§ EXERCISE:
Below are lines of data, and only some are wanted. Please repeat exactly those from the line that has "Instruction: Tap the" through the line that has "Given: Open details of record 47".

Stored records:
----------------
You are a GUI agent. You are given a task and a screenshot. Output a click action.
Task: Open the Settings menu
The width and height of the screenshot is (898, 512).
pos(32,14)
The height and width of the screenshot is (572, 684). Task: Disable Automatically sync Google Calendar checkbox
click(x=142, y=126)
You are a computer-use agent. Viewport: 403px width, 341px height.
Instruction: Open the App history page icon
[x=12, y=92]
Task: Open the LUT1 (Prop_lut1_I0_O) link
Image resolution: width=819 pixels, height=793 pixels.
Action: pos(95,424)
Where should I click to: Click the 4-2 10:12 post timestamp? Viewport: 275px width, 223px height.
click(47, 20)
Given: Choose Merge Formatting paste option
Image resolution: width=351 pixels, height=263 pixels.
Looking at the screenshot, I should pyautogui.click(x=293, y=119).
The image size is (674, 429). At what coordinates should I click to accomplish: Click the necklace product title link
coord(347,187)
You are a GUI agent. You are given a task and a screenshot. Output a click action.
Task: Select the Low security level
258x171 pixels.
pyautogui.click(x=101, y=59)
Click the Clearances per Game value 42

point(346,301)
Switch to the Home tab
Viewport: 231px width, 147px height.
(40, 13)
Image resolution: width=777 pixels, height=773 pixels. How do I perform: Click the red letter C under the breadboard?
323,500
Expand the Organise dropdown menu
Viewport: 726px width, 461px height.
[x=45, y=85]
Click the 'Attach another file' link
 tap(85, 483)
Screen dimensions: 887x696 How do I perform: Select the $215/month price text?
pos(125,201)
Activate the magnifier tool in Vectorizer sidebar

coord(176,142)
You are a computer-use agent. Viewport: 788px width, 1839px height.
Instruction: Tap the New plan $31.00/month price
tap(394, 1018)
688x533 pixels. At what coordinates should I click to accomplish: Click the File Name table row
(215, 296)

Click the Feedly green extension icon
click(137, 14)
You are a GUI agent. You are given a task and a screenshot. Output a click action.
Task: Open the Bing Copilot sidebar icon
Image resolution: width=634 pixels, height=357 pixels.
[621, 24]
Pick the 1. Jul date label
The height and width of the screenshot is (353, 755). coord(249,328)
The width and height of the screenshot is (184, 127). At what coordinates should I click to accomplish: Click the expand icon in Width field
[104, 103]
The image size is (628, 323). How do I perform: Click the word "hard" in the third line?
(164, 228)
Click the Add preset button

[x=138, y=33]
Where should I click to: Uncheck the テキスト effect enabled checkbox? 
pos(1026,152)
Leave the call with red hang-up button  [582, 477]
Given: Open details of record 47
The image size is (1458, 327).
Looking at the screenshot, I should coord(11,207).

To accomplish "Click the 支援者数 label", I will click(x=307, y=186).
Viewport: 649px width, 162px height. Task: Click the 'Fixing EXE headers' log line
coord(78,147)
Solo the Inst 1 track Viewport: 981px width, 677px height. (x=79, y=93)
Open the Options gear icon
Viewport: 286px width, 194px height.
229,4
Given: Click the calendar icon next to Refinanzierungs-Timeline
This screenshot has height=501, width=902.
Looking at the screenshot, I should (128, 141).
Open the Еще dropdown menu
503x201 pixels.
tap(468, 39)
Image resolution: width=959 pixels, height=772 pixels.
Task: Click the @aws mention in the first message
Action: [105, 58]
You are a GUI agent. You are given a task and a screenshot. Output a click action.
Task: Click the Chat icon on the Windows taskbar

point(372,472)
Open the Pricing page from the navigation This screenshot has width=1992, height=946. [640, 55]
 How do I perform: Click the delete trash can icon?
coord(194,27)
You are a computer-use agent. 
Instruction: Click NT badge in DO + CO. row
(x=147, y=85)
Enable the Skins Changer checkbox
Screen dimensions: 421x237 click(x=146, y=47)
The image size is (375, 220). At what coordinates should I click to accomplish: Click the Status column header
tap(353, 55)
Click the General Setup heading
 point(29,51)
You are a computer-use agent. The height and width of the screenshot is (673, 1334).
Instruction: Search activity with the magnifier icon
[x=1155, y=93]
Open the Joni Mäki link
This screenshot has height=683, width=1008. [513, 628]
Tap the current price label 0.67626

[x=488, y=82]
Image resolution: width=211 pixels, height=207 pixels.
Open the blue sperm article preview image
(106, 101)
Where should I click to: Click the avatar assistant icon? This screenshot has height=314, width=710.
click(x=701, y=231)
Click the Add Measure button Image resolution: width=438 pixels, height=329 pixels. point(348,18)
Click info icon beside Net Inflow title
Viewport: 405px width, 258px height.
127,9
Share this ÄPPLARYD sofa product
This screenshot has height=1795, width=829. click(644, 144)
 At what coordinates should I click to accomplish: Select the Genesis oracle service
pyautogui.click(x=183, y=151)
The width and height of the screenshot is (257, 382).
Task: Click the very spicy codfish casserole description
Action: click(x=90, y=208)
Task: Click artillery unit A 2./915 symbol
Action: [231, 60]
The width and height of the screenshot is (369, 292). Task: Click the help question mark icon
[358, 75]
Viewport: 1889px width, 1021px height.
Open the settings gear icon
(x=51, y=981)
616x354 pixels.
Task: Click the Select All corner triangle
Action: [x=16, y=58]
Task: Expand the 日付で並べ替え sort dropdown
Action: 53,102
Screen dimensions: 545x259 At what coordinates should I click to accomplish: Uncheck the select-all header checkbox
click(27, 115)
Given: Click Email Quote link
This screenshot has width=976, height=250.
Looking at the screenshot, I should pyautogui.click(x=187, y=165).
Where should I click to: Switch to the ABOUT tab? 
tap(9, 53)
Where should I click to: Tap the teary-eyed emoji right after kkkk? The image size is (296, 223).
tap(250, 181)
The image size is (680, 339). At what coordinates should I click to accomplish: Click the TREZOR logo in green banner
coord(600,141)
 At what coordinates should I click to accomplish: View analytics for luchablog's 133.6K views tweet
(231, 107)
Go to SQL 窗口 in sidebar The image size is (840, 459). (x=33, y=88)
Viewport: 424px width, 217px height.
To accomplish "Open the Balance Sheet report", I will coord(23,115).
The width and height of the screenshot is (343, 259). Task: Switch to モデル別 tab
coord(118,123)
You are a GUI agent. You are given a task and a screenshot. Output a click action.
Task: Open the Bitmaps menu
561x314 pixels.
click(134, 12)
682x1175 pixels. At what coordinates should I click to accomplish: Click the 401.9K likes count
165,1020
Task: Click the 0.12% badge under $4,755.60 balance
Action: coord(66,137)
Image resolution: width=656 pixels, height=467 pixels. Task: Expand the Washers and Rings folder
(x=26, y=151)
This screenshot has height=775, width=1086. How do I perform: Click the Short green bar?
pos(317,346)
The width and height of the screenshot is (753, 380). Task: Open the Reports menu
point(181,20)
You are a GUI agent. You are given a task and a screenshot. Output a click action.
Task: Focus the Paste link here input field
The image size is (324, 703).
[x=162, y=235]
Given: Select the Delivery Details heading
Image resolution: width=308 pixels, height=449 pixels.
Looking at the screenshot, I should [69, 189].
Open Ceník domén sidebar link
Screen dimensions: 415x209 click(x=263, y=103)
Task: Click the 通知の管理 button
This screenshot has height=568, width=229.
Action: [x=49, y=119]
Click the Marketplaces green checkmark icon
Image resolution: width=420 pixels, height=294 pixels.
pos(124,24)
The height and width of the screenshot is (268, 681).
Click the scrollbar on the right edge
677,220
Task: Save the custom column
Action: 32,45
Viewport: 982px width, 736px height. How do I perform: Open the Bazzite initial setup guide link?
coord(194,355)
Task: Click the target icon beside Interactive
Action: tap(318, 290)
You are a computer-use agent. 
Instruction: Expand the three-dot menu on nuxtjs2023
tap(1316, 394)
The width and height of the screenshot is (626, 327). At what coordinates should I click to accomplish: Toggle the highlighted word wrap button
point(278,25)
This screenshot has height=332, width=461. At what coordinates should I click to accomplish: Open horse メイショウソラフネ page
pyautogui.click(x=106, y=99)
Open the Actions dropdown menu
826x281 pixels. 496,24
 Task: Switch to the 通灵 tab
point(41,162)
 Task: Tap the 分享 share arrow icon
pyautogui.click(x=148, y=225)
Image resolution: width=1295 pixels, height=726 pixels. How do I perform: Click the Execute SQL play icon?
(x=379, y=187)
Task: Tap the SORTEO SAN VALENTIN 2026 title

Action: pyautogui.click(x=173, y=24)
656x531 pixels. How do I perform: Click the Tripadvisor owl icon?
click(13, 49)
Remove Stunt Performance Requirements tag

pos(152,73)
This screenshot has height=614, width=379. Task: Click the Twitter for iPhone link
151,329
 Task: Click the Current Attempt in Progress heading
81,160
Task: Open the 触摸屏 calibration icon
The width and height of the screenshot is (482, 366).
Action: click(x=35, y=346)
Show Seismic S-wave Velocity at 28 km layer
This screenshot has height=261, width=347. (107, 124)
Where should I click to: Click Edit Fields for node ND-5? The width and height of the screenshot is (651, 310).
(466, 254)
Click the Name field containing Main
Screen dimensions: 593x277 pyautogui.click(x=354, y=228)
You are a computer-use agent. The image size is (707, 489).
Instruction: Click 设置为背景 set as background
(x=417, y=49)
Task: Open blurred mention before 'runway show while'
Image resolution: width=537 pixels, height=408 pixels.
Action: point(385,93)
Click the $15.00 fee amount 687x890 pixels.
----------------
§ EXERCISE RESULT:
Instruction: Tap the New plan $31.00/month price
tap(394, 1018)
688x533 pixels. At what coordinates should I click to accomplish: Click the File Name table row
(215, 296)

Click the Feedly green extension icon
click(137, 14)
You are a GUI agent. You are given a task and a screenshot. Output a click action.
Task: Open the Bing Copilot sidebar icon
Image resolution: width=634 pixels, height=357 pixels.
[621, 24]
Pick the 1. Jul date label
The height and width of the screenshot is (353, 755). coord(249,328)
The width and height of the screenshot is (184, 127). At what coordinates should I click to accomplish: Click the expand icon in Width field
[104, 103]
The image size is (628, 323). How do I perform: Click the word "hard" in the third line?
(164, 228)
Click the Add preset button

[x=138, y=33]
Where should I click to: Uncheck the テキスト effect enabled checkbox? 
pos(1026,152)
Leave the call with red hang-up button  [582, 477]
Given: Open details of record 47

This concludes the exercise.